Aajonus Vonderplanitz
He described their practice around dried food preparation:
"...preparing it by drying, beating it until it became flour, soaking it in the sun with warmed fat, drying it in the sun and sitting near it and occasionally pressing it into 90 pound dried hard blocks. By spring, if they did not consume it, they buried it because they knew it would not be optimum for their health."
Aajonus Vonderplanitz
This is a documentation of traditional cultures knowing instinctively, through empirical observation over generations, that dried food was a temporary, inferior substitute rather than a superior or equivalent food. Even the indigenous people who made pemmican and dried food for survival acknowledged its diminished quality and refused to carry it forward into the next season.

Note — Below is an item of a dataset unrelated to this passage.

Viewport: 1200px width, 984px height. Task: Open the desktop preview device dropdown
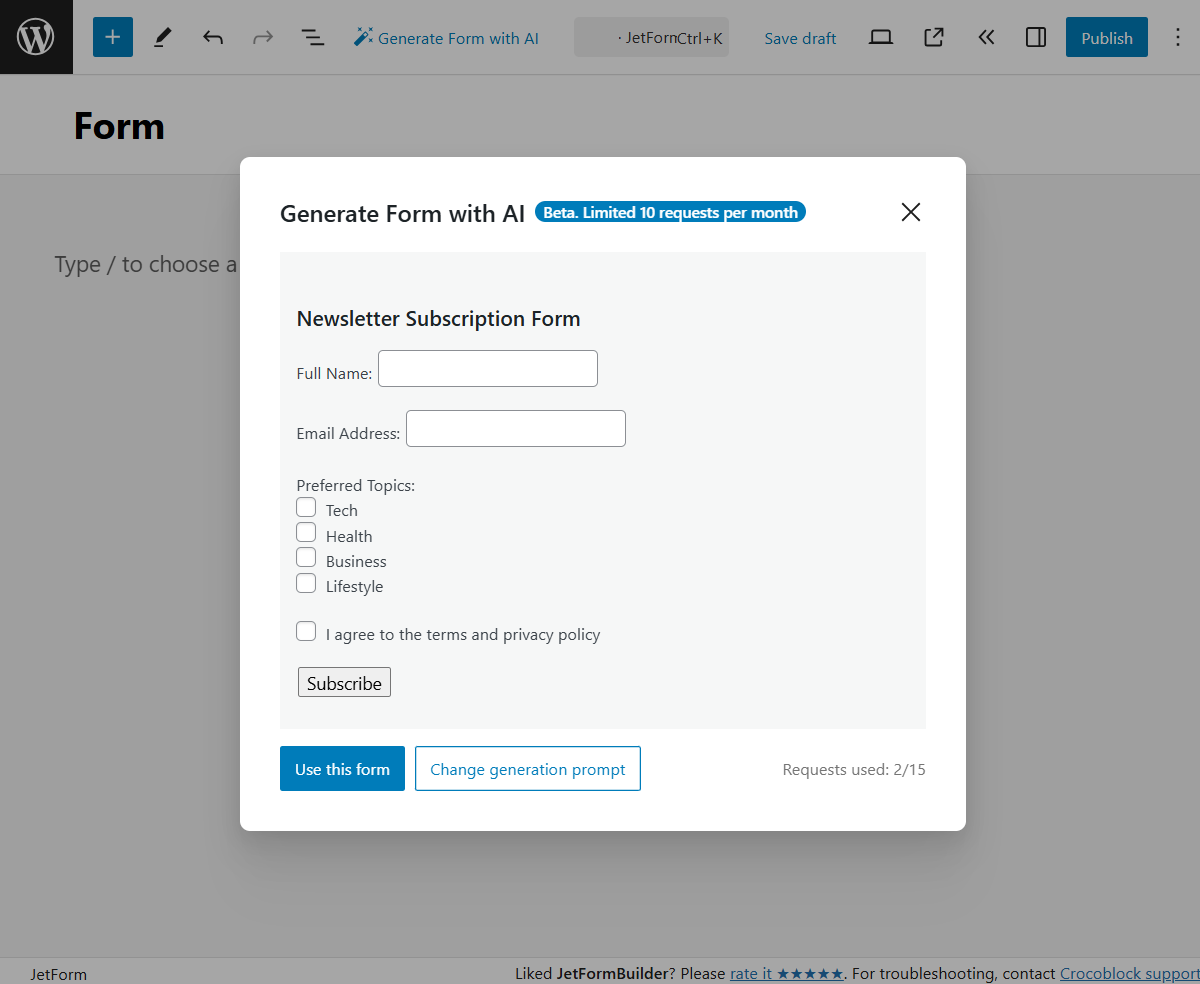880,36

Aajonus situated dried figs within his broader critique of the dehydrated foods industry:
"Ninety percent or more of all of currently purported superfoods are processed and not truly raw. They are not fresh so they lack enzymes. Whenever foods are dried, bioactive enzymes are inactivated like a dead auto battery."
Aajonus Vonderplanitz
This means that commercially marketed dried figs, if kiln-dried at temperatures above 96°F (which is common), are categorically not raw by Aajonus's standards, regardless of labeling. The same standards he applied to other dried products, walnuts dehydrated at 110°F, dates dried in rooms at 130–140°F, apply to commercial dried figs.
He documented the specific investigation of date-drying practices, which is directly relevant to dried figs since Aajonus treated dried figs and dates similarly:
"LLC DatePac is the supplier to Jaffe Brothers. LLC DatePac states that dates must be dried in a room to take out moisture. LLC DatePac states that they try to mimic the high temperature of the desert environment; that's why they use a room of 130-140 degrees."
Aajonus Vonderplanitz
While this investigation focused on dates, the same commercial drying practices are commonly applied to figs. Commercially dried figs are almost certainly dried at temperatures far exceeding Aajonus's 96°F threshold, meaning commercial dried figs should be treated with the same skepticism as commercially dried dates.